Time and again, I have given too much power to someone’s bad opinion of me, distorting my self-image and warping my vision. I have watched with bated breath as people dissect my ideas, quietly gutting myself with every slice, and I have barely contained all too many squeals of delight when paid an authentic compliment. I often think of this as a single-direction dependency, but there is another angle that I rarely admit: I have the power to glitter up a room.

I could listen to Lizzo’s “Juice” a thousand times. She’s unapologetically the center of attention, the hottest badass in the room. I love the chorus, especially the line, “if I’m shinin’ everybody gonna shine.” There is something in me like leadership, and while it’s most often muted, pushed aside, or otherwise covered in the filth of my own self-disrespect, I can feel its potential glimmering from time to time.

“If I’m shinin’ everybody gonna shine.” – Lizzo (Juice)
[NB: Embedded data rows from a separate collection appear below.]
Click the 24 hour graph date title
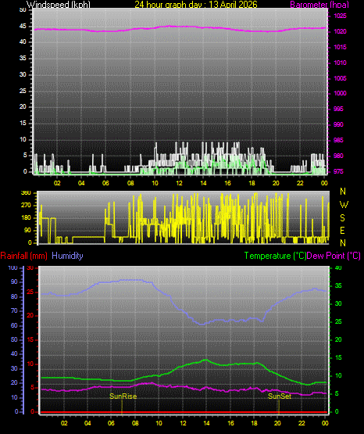Image resolution: width=364 pixels, height=434 pixels. pos(196,4)
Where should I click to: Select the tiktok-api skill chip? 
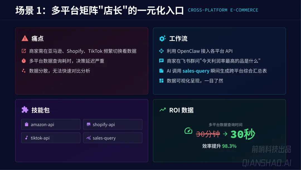tap(51, 138)
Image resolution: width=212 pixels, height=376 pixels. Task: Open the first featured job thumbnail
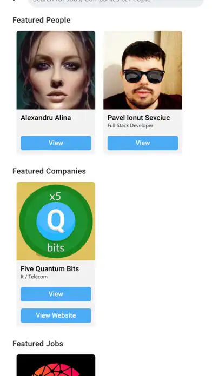point(56,365)
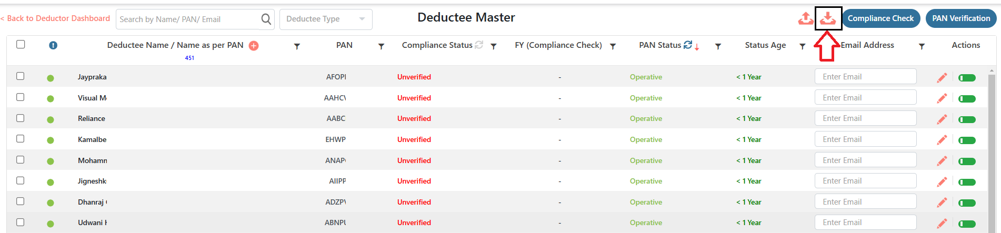
Task: Click the Compliance Status refresh icon
Action: (x=479, y=45)
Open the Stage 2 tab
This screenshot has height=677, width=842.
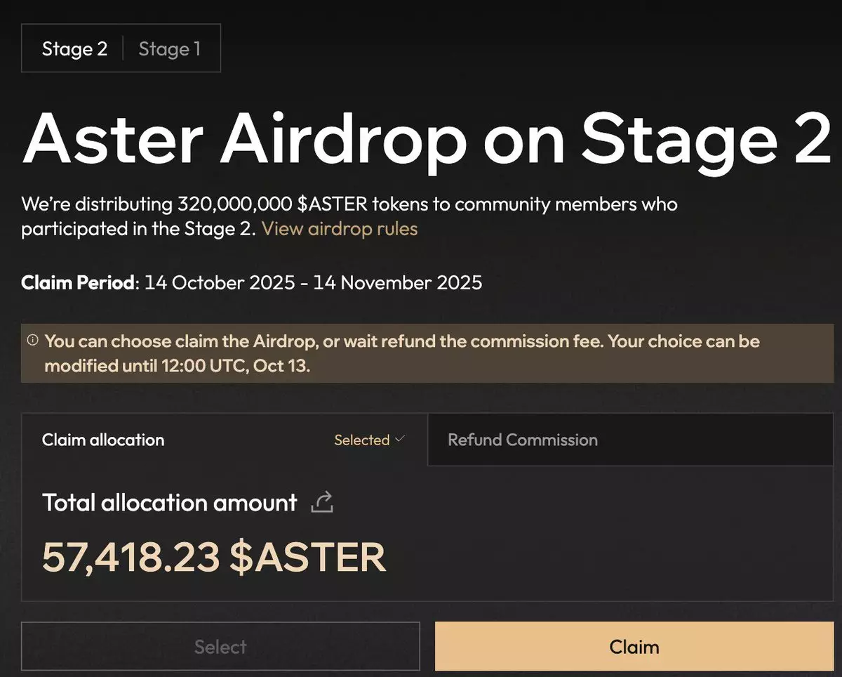tap(74, 48)
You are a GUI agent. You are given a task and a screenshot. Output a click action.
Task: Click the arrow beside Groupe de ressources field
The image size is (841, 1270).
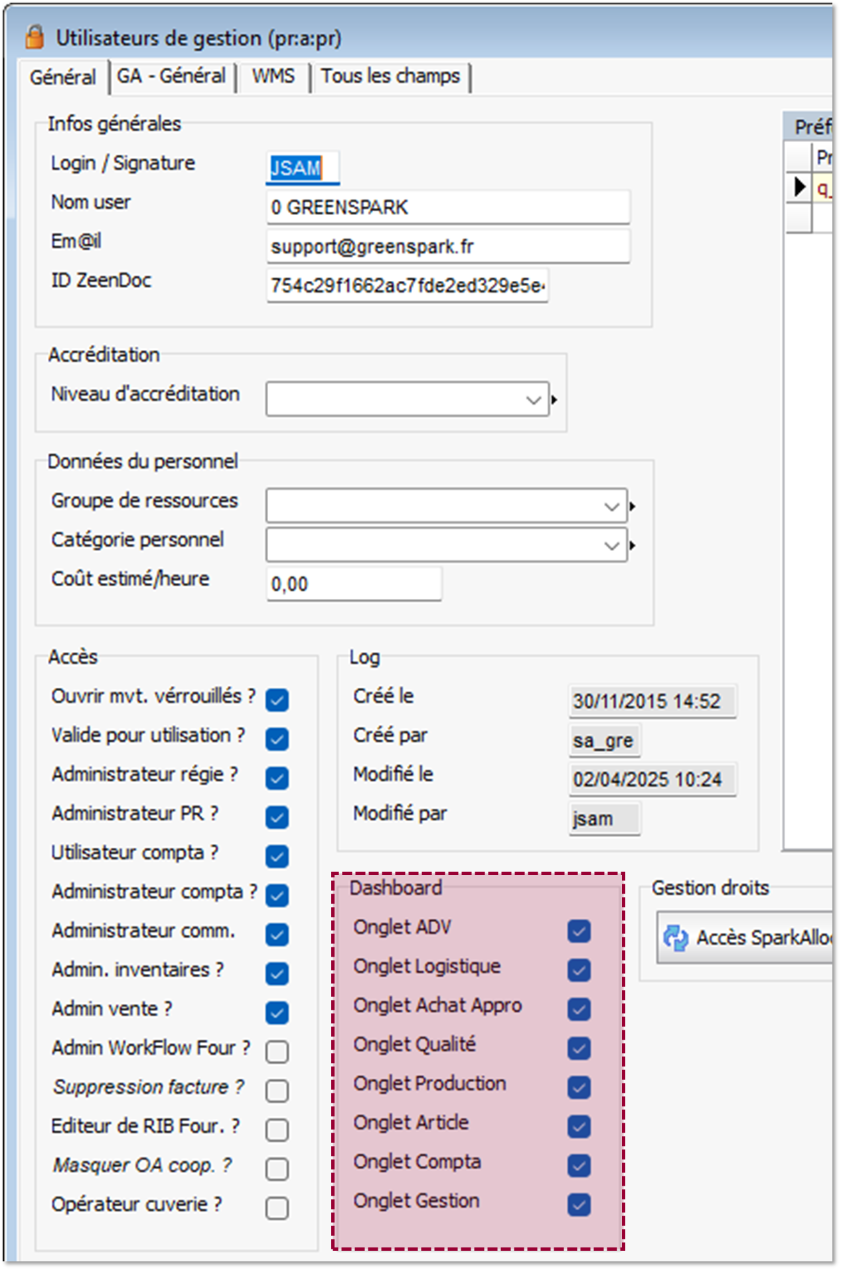(633, 507)
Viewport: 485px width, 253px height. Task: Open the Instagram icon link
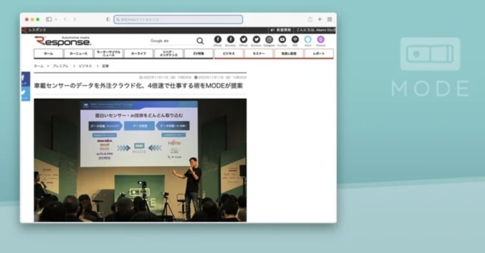269,39
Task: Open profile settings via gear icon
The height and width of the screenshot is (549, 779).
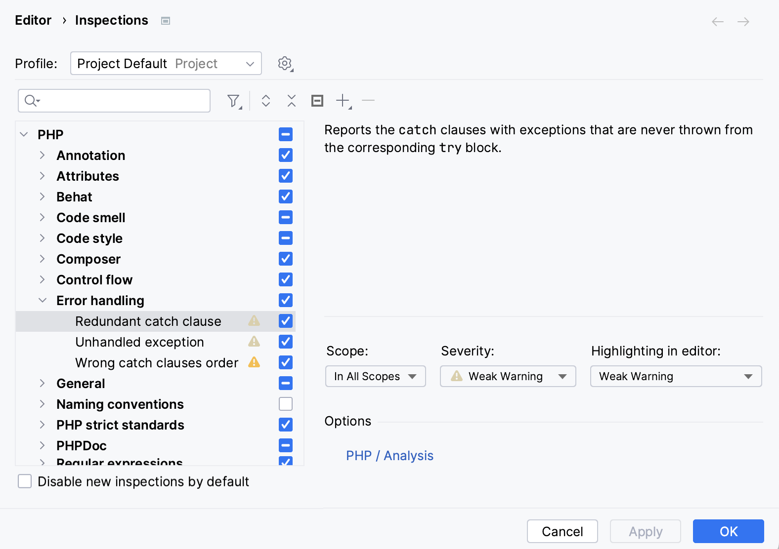Action: click(x=285, y=63)
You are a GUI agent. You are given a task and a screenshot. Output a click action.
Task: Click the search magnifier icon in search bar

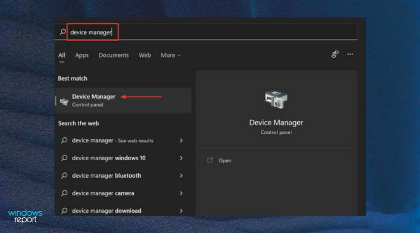point(63,32)
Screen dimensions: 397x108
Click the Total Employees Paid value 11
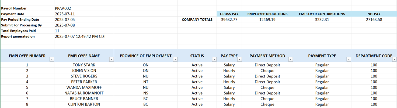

My years of working in theatre taught me to read a room, and when all eyes are on me, the pinprick of excitement is at the base of my spine. I love inspiring happiness, and I love being messy. I laugh too loud and on the rare occasions that I dance, I dance with strange, sporadic, jiggly abandon. In my best moments, I give people permission to be as joyful as I am.

I’ve been down lately. I haven’t been engaging and I haven’t been creative. Sometimes I need to protect myself—I won’t apologize for that—but I’ll admit to being withdrawn for a few months. In the past week, I’ve been reminding myself of my own badassery. Big steps include: writing in this blog again / wearing lots of glitter / listening to “Juice” on repeat today / making new friends / getting good work done.

The best part, the very best part, is that when I’m feeling myself, I see my wife’s eyes light up with a thing like hope.

Intention is important, so here’s mine. If this is a superpower, I will use it for good. I will reflect the authentic joy I see around me back out into the world. I will bounce the wisdom and the kindness, but I will endeavor not to absorb the toxic bullshit. And when I’m not strong enough to be a mirror to the world, I will let my loved ones reflect what I am, so that maybe this time I can believe it.

Steps

Y’all, I stopped writing. I just stopped. I’ve also stopped doing much walking, stretching, or other activity for more months than I care to admit.

Rest is critical / stasis can be poisonous. Author’s note: If you’re getting nervous, you can relax. This is not a weight loss story.

I felt angry at my legs for not carrying me further, and at my lower back for aching me to a halt. I felt jealous toward the writing accomplishments of my friends, when I should have been so proud. But I’m feeling a bit new this morning. I made a new friend last night who teared up as she told me how much writing her instagram blog has changed her life, and talking with her reminded me that it’s not followers or success that make a writer, it’s work, practice, and feeling that calling.

I’m at a conference and walking around 15,000 steps a day (I revived my old, dead fitbit so I could see). I’m tired and sore and I have swollen feet, but I’m learning so much. I’ve been breathless, trying to keep up with others who are taller or more able than I am. I can feel these two ideas linking up in my mind, limping back up to my consciousness in lockstep. I can write, maybe even move more, and protect myself as well.

I think I have the chance to push myself and forgive myself today. That feels right.